▶ **Exercise details**
Set down exactly the lines of the listing below, please, beginning with the first and ending with the line that holds "The height and width of the screenshot is (739, 802).".

▶ **Material for this task**

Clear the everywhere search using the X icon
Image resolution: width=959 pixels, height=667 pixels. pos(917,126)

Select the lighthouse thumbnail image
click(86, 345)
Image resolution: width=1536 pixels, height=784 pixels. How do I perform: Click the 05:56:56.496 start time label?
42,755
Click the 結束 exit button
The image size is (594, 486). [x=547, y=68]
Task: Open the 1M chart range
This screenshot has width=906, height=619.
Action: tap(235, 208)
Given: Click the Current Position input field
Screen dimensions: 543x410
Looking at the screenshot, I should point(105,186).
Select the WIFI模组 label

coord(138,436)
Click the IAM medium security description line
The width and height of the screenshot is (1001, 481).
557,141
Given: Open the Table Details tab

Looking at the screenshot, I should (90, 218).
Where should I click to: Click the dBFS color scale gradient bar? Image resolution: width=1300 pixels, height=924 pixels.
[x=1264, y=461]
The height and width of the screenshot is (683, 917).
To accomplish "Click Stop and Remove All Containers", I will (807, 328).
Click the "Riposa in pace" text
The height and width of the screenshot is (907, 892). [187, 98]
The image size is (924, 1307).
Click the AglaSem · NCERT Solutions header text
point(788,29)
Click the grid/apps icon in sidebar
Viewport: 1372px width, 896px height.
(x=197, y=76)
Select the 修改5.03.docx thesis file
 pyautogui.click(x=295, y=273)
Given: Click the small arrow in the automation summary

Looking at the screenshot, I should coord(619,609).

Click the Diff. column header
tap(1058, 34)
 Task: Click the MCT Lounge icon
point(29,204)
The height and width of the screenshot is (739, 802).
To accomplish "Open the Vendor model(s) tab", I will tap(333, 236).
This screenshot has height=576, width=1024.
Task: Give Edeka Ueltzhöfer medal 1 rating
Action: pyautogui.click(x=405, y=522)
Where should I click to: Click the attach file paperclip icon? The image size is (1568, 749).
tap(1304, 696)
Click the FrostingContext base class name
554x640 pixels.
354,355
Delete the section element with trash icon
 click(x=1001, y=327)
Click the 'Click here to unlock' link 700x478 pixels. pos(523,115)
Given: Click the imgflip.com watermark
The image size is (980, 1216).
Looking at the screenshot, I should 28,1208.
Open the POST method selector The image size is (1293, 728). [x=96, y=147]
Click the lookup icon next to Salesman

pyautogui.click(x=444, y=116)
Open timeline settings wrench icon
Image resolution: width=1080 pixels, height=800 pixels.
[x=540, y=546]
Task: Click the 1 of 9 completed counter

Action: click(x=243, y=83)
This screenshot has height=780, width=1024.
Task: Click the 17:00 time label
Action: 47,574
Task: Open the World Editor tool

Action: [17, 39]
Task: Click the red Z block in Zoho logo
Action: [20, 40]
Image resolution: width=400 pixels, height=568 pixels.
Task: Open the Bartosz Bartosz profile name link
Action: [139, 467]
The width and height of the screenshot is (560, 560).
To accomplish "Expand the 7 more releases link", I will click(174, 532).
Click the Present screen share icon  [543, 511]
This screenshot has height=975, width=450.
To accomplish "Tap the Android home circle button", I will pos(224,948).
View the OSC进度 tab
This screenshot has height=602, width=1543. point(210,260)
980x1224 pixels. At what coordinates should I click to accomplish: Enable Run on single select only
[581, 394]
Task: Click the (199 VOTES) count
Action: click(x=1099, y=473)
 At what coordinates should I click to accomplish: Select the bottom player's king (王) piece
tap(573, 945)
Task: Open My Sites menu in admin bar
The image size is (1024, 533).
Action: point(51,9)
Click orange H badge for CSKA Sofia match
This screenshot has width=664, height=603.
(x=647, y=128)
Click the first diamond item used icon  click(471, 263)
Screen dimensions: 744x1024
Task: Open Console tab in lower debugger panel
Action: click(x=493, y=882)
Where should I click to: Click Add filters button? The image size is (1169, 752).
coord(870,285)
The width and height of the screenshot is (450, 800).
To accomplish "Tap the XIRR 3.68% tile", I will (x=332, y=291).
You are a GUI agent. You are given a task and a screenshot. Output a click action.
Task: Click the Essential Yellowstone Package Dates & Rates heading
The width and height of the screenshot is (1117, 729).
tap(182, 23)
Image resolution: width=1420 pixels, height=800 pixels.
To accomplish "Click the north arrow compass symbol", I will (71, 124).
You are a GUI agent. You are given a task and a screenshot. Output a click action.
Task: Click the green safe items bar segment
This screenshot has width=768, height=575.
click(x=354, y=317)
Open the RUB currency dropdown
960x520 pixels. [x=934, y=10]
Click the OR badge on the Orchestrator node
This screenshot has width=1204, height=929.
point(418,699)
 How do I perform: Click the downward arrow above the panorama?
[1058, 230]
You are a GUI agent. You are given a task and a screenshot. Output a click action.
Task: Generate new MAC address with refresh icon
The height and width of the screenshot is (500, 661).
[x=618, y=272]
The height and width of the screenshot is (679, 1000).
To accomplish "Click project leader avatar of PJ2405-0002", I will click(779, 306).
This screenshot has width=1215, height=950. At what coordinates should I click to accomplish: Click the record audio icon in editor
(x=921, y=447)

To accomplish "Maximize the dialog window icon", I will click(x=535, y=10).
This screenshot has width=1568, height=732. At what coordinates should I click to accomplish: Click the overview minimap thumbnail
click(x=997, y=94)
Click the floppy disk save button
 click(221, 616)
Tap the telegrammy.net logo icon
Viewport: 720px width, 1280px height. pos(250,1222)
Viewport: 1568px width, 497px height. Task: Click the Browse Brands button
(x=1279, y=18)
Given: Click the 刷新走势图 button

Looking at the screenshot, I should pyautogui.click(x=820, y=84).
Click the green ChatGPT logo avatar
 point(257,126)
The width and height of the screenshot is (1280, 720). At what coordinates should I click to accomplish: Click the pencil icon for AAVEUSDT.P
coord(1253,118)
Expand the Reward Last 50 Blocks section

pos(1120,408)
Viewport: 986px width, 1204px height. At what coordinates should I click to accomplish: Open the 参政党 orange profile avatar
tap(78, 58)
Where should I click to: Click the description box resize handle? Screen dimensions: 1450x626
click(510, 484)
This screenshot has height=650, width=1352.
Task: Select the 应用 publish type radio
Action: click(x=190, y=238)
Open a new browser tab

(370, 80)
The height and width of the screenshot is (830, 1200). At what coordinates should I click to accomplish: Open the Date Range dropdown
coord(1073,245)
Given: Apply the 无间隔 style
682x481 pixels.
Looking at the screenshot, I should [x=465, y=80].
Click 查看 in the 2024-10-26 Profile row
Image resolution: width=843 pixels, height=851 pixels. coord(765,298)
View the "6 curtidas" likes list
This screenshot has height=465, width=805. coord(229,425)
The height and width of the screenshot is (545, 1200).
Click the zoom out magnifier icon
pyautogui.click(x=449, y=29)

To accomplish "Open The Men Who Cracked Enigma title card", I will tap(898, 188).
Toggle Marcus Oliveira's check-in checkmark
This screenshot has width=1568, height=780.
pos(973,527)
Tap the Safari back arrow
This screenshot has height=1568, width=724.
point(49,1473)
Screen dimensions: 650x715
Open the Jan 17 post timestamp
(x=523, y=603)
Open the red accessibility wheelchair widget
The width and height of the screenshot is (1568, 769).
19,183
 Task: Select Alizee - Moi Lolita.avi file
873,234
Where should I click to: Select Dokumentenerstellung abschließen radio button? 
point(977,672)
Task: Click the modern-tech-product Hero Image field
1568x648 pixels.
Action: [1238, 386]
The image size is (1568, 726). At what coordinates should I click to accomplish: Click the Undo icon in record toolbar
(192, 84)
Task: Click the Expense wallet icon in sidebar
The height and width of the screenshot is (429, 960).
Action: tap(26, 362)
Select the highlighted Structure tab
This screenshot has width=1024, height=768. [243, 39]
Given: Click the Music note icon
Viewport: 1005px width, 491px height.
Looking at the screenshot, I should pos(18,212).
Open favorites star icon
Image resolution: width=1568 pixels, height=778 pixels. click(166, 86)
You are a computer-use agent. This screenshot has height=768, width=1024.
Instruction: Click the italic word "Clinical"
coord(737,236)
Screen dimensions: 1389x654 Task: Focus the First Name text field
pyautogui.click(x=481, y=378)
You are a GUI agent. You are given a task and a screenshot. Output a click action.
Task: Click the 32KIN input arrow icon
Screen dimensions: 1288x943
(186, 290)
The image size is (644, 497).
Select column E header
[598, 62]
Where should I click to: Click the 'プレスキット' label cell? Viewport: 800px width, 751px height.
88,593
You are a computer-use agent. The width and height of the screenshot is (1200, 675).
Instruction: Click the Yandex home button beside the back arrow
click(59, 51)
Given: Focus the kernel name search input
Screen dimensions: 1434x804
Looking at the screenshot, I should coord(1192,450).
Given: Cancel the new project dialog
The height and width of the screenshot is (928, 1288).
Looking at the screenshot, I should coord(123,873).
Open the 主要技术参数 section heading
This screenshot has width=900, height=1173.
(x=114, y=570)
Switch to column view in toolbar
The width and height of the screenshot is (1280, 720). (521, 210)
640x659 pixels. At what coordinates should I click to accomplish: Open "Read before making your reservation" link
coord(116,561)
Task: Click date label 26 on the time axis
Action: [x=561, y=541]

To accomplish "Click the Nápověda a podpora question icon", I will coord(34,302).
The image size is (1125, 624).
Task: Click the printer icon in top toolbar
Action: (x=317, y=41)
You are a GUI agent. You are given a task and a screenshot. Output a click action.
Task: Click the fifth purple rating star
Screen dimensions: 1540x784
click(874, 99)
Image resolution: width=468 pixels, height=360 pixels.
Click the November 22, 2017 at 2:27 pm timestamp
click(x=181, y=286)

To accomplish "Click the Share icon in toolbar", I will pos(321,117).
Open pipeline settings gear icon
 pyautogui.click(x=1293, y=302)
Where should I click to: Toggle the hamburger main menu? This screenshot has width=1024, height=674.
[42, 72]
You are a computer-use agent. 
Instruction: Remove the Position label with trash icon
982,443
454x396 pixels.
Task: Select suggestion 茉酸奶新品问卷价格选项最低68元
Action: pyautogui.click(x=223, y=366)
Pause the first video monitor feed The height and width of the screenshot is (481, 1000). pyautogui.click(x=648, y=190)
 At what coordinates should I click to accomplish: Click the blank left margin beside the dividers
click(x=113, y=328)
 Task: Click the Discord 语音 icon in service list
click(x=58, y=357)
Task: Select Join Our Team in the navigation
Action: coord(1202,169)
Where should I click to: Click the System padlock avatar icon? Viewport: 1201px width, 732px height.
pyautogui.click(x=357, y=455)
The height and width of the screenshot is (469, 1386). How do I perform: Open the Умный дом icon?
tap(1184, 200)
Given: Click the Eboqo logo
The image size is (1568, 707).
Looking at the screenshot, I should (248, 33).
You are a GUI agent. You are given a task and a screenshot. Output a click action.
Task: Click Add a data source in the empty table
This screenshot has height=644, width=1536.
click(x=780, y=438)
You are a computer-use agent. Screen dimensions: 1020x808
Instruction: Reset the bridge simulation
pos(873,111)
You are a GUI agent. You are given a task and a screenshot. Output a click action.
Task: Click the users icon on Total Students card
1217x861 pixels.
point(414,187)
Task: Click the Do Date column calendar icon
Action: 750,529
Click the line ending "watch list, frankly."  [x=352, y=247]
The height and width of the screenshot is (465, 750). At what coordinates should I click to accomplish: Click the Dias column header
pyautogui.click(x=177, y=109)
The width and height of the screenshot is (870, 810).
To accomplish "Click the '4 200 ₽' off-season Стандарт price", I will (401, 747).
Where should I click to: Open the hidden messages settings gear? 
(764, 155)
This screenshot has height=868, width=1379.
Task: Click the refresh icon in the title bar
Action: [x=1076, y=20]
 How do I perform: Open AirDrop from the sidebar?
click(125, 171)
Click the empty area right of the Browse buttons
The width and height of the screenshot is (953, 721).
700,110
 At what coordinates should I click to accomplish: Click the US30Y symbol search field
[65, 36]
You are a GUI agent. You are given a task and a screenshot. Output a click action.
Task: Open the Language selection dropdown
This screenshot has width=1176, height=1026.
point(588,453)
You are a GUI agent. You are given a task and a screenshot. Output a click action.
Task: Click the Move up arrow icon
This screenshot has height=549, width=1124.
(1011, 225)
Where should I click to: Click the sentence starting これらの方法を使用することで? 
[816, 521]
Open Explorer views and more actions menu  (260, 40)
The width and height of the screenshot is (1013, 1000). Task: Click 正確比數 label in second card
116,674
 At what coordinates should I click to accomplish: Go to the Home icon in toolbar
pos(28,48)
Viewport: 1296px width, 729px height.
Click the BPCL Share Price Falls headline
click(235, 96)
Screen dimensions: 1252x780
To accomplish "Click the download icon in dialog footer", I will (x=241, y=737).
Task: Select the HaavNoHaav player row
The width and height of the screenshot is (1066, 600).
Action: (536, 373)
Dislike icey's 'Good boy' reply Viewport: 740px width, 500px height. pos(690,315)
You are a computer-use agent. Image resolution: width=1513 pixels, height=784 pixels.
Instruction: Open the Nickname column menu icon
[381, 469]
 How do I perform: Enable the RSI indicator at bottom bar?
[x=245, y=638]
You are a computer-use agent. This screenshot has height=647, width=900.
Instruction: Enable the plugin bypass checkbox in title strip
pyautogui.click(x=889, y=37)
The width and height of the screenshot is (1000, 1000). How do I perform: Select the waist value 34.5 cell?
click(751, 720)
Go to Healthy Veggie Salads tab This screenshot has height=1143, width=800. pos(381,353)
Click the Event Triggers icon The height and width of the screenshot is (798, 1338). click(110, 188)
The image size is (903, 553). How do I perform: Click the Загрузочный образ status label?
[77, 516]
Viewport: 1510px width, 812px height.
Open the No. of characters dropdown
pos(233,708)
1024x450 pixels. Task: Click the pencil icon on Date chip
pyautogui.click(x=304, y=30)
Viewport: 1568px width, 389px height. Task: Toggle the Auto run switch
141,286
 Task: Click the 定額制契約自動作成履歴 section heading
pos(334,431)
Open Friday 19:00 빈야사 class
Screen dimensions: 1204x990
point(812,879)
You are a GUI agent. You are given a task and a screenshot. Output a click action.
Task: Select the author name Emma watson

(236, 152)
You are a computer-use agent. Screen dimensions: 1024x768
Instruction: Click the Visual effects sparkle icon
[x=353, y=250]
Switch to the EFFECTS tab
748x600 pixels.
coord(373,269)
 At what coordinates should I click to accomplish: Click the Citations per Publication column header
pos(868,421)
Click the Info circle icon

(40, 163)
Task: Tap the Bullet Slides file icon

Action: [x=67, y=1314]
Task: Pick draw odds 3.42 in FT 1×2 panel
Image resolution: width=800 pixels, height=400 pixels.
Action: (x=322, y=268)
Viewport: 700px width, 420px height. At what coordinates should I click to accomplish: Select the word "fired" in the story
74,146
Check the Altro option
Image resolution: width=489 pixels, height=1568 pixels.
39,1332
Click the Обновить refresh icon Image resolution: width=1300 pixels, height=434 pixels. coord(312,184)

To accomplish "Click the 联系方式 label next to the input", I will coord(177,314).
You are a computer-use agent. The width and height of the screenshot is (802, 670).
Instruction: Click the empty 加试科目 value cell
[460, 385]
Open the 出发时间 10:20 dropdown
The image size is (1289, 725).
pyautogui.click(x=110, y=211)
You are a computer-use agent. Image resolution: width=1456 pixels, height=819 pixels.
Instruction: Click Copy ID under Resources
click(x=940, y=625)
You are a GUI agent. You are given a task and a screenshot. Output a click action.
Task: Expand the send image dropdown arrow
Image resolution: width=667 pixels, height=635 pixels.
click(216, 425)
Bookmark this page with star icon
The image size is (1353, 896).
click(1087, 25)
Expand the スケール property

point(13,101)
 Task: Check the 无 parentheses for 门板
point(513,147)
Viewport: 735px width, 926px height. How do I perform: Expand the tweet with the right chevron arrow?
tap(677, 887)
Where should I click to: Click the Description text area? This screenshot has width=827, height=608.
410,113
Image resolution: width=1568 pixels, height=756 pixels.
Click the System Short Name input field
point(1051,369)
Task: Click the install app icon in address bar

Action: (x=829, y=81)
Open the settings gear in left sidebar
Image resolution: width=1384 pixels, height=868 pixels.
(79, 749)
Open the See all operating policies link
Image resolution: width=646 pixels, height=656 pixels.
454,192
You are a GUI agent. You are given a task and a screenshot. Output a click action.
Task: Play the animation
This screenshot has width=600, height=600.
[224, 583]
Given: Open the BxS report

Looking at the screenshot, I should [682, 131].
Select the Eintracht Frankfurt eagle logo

▶ **Result of the task**
Clear the everywhere search using the X icon
Image resolution: width=959 pixels, height=667 pixels. pos(917,126)

Select the lighthouse thumbnail image
click(86, 345)
Image resolution: width=1536 pixels, height=784 pixels. How do I perform: Click the 05:56:56.496 start time label?
42,755
Click the 結束 exit button
The image size is (594, 486). [x=547, y=68]
Task: Open the 1M chart range
This screenshot has width=906, height=619.
Action: tap(235, 208)
Given: Click the Current Position input field
Screen dimensions: 543x410
Looking at the screenshot, I should point(105,186).
Select the WIFI模组 label

coord(138,436)
Click the IAM medium security description line
The width and height of the screenshot is (1001, 481).
557,141
Given: Open the Table Details tab

Looking at the screenshot, I should (90, 218).
Where should I click to: Click the dBFS color scale gradient bar? Image resolution: width=1300 pixels, height=924 pixels.
[x=1264, y=461]
The height and width of the screenshot is (683, 917).
To accomplish "Click Stop and Remove All Containers", I will (807, 328).
Click the "Riposa in pace" text
The height and width of the screenshot is (907, 892). [187, 98]
The image size is (924, 1307).
Click the AglaSem · NCERT Solutions header text
point(788,29)
Click the grid/apps icon in sidebar
Viewport: 1372px width, 896px height.
(x=197, y=76)
Select the 修改5.03.docx thesis file
 pyautogui.click(x=295, y=273)
Given: Click the small arrow in the automation summary

Looking at the screenshot, I should coord(619,609).

Click the Diff. column header
tap(1058, 34)
 Task: Click the MCT Lounge icon
point(29,204)
The height and width of the screenshot is (739, 802).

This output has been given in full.